Man waiting for amputation gets $5k gift from unknown couple

Mr Tan Whee Boon, together with his wife Choong Siet Mei, in hospital.
Mr Tan Whee Boon, together with his wife Choong Siet Mei, in hospital. PHOTO: COURTESY OF MR TAN HWEE BOON

Couple donates $5k to technician who needs to have hands, feet removed due to infection

A 50-year-old man waiting to have his hands and feet amputated after a severe bout of food poisoning had a surprise visit yesterday from an unknown couple who presented him with a $5,000 cheque.

Mr Tan Whee Boon was seen at Khoo Teck Puat Hospital on July 13, following a bout of vomiting and diarrhoea in his four-room Woodlands flat. He also felt giddy.

The technician had eaten a raw fish dish, or yusheng, at a food centre in Chinatown three days earlier.

For the next three weeks, he was kept in the hospital's intensive care unit. Tests revealed he had severe pneumonia complicated by sepsis.


One of the three types of bacteria found in his body was Group B Streptococcus (GBS), which may cause infections of the skin, joints, heart and brain. There is a possible link between raw fish consumption and GBS infection, the Ministry of Health said last month.

Mr Tan was given a drug to direct blood flow to his vital organs. But the drug that saved his life turned his hands and feet gangrenous.

He will have his hands amputated on Monday and his feet in two weeks. Mr Tan, his wife, Madam Choong Siet May, 47, and their 14-year-old son and 15-year-old daughter have braced themselves for the operation.

"He is mentally prepared to have his hands and feet chopped off as there is no other option," Madam Choong told The Straits Times.

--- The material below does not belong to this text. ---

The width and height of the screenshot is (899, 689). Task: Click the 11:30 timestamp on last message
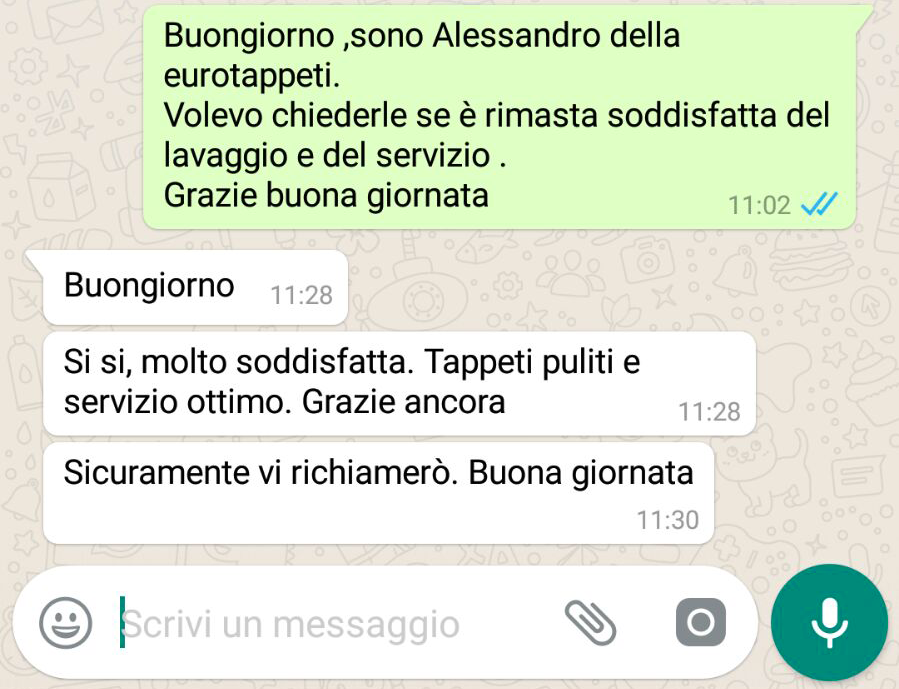(668, 520)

Said Mr Tan: "I wish I can leave the hospital and be back at home with my family."

The couple who paid him a surprise visit yesterday afternoon said they had read about his condition in a Chinese newspaper. "They said they sympathised with me and donated a cheque," he said, touched.

Besides relatives and friends, representatives from his employer, Singapore Oxygen Air Liquide, and the Chemical Industries Employees' Union have also visited him. His employer is seeking workmen's compensation, while the union is trying to help with his hefty hospitalisation bill and future employment, said Mr Tan.

On whether he would advise others against eating raw fish, Mr Tan said: "It depends on your luck."